My balky Iver Johnson top-breaks got a version of that prior to going to the range Sunady afternoon: several drops of Ronson fuel down each side of the hammer. I worked the action (controlling the hammer!) multiple times and then followed with some proper oil ("FP-10," I think) and some more working. The older one, with a stiff hinge, got the same treatment there.
And what do you know -- it worked! Both worked much better today. They could still use a professional going-over but in the case of the Supershot, it made a huge improvement.
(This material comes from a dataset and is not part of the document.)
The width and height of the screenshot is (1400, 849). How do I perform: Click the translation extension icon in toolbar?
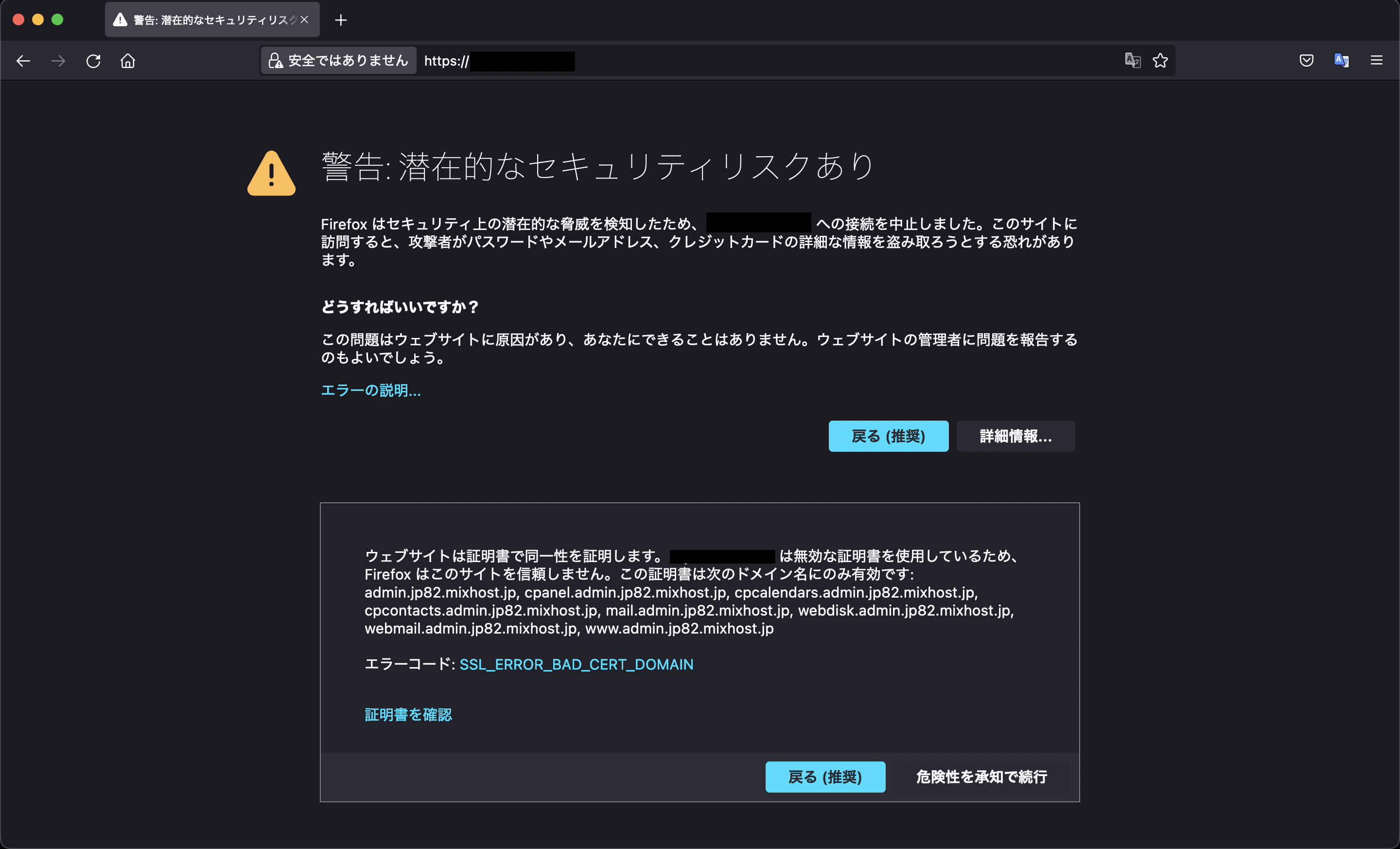(1342, 60)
I shot my High Standard Sentinel, too, and the H&R 623 just 'cos it is so darned much fun. I saw -- and should have photographed -- an immaculate 622, the blued version; this one had a 6" barrel, a nice holster and cartridge belt (for .22s!) and a story: an elderly gentleman drove up and asked Guy (the range boss; also, he practices law) if he could drop off a gun he no longer wanted. ("My business partner convinced me to buy it a long, long time ago and it just makes me nervous to still have it around.") This was a bit of a surprise. Even after Guy pointed out he could instead take it to a gun store and turn it into money, the man was sure he wanted to give it away there and then. He just wasn't comfortable having it. Evidently, his story was found plausible, and when the firearm in question was revealed, there it was: a little pull-pin .22, a back-yard can-plinker. Naturally, the rangemasters didn't want to see it go unwanted... (I've shot it. It needs cleaned, lubed and maybe a new mainspring, but it's almost 100%). Made sometime between 1968 and 1970, depending on who you believe about H&R date-coding.
With my guns, I got off to a lousy start but found the center soon enough. The Sentinel is a particular treat; once I have got my head in the game, it's a magic fun machine, "Boom! in the black. Boom! In the black," over and over.